What is more precise: "the first of the month, but do not remember which
month", "the night it rained" or "the morning that the kids were late for
school"? To me there is no point in using anything other than free text for
any of these. Julian dates can be very useful, but not all date information
fits the simple model and errors are made when we try to force it in.

We should always have a time stamp for computer entry, which should be
flagged if this is the only Julian-type date information that is available
(and must be used with great caution along side free text data).

Tim

Tim Benson wrote:

Tom,
I do not think that structure can be justified if that structure is unlikely
to add either value or safety down the line.

a priori, I agree 100% with this; our unwritten motto is: only make it structured if it is safely computable...

So in the situation where we
are not able to rely on a time as being either a strict point in time or an
interval is likely to create semantic problems. Unless you can rely on
strict chronological listing it is unhelpful to try to give spurious
precision. So my suggestion is that such fuzzy dates should be put into
free text only and all dates associated with any entry should only be the
ones we can rely on, such as date and time of entry.
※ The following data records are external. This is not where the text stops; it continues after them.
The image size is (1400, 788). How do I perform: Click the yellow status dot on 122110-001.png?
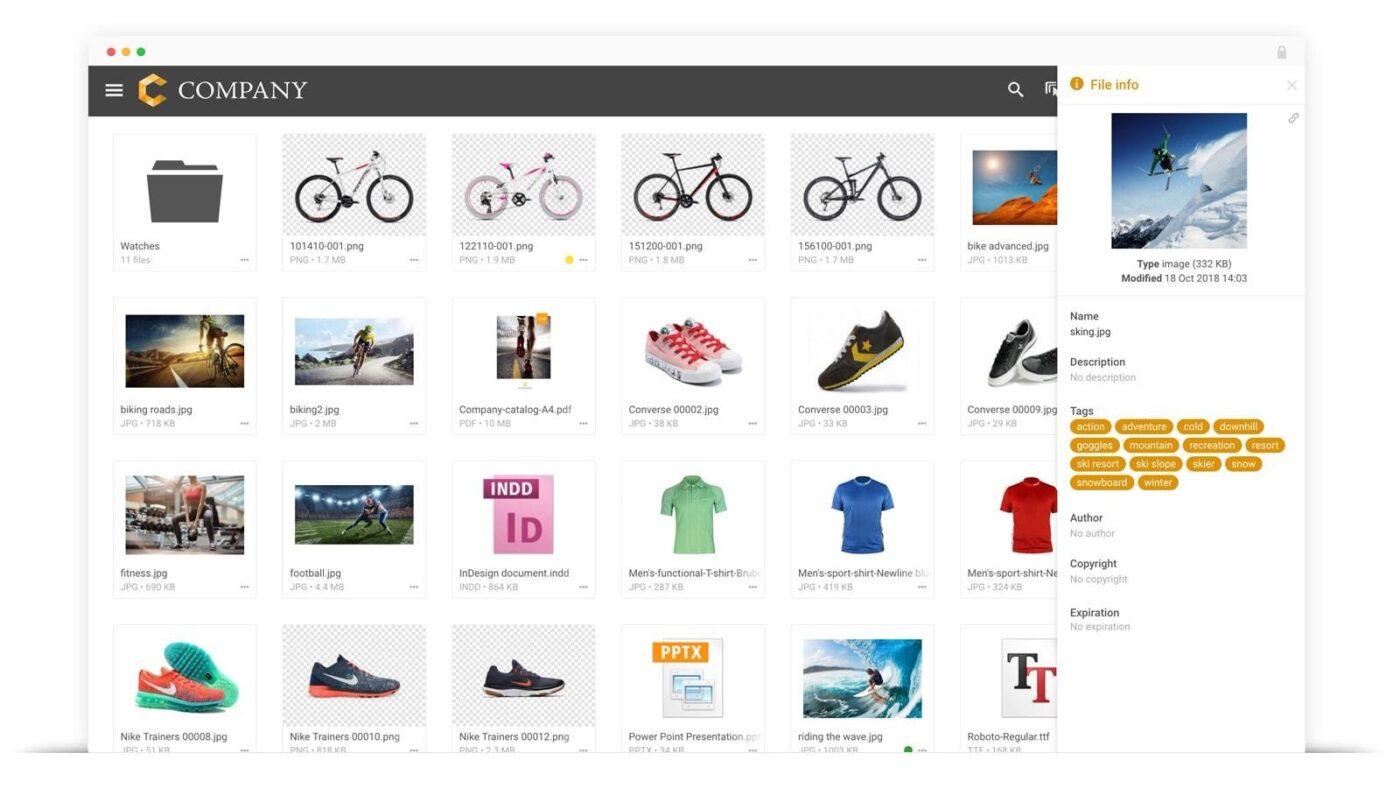coord(569,260)
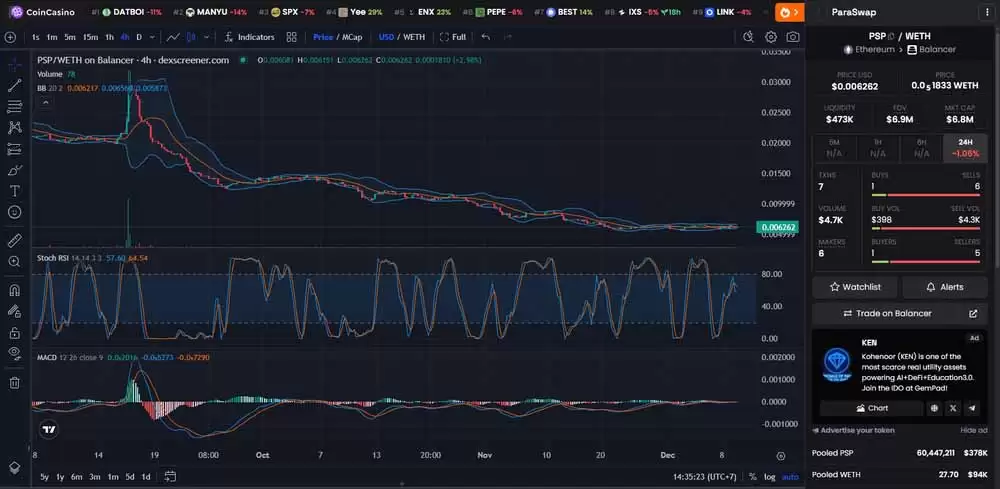
Task: Select the 1h timeframe
Action: 109,37
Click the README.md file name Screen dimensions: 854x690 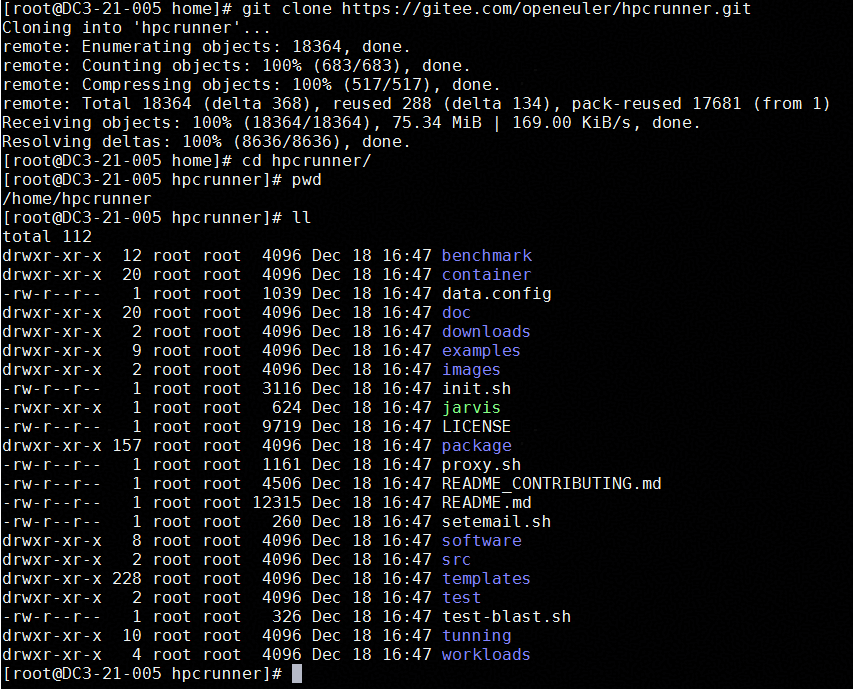pos(486,503)
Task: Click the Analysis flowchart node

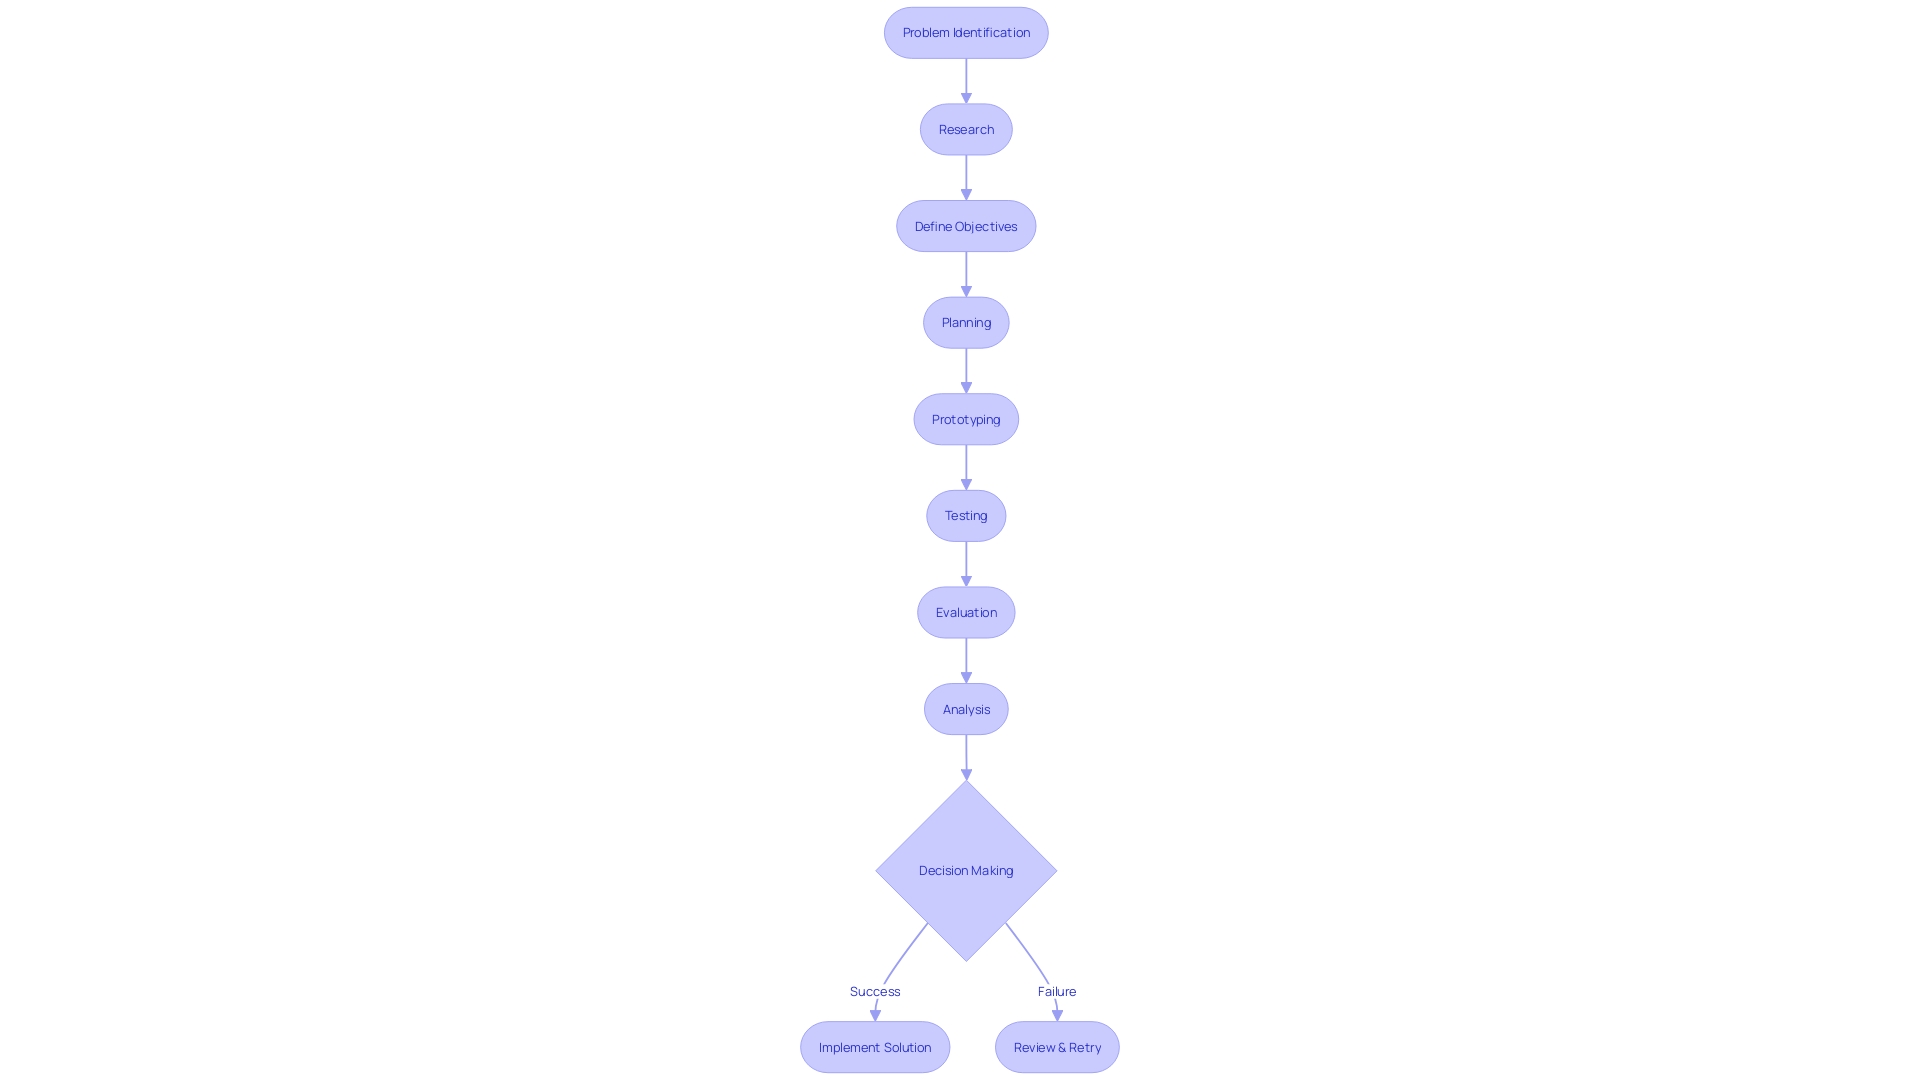Action: (965, 709)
well, I think it depends on how fuzzy. If someone jsut can't remember which date in the first week of July 2001 she first experienced organ rejection symptoms after a kidney transplant, that's not a completely unusable date; and one can easily imagine researchers wanting this kind of date to be in computable form in a study which is trying to characterise the efficacy of immunosuppresant drugs on transplant patients. It seems to me that this is a good case for creating a PARTIAL_DATE object with the day unknown (or maybe an INTERVAL<DATE> - it doesn't matter).

We also added the follwong routines to PARTIAL_DATE:
probable_date: DATE
possible_dates:INTERVAL<DATE>

These provide statistically reasonable approximations to the true date, for the purposes of querying and research.

So the question in my mind is: when is a date or a time _too_ fuzzy to record as a structured object? (I should point out that we agree completely that very unreliable dates/times should indeed be text; but where is the cut-off point?)

What is more precise: "the first of the month, but do not remember which
month", "the night it rained" or "the morning that the kids were late for
school"? To me there is no point in using anything other than free text for
any of these. Julian dates can be very useful, but not all date information
fits the simple model and errors are made when we try to force it in.

again, on the face of it I agree. But it may be in some circumstances that during a 1 minute discussion with the receptionist at the surgery, the patient agrees that "the night it rained" was indeed either tuesday of wednesday of last week, then we do in fact have a reasonable partial date...

apart from these (probably few) cases, I agree, we do not want to suggest that all statements about time no matter how fuzzy should be encoded as structured instances.

We should always have a time stamp for computer entry, which should be
flagged if this is the only Julian-type date information that is available
(and must be used with great caution along side free text data).

agree. Ultimately it is up to the clinician to read the entry and act properly upon it of course.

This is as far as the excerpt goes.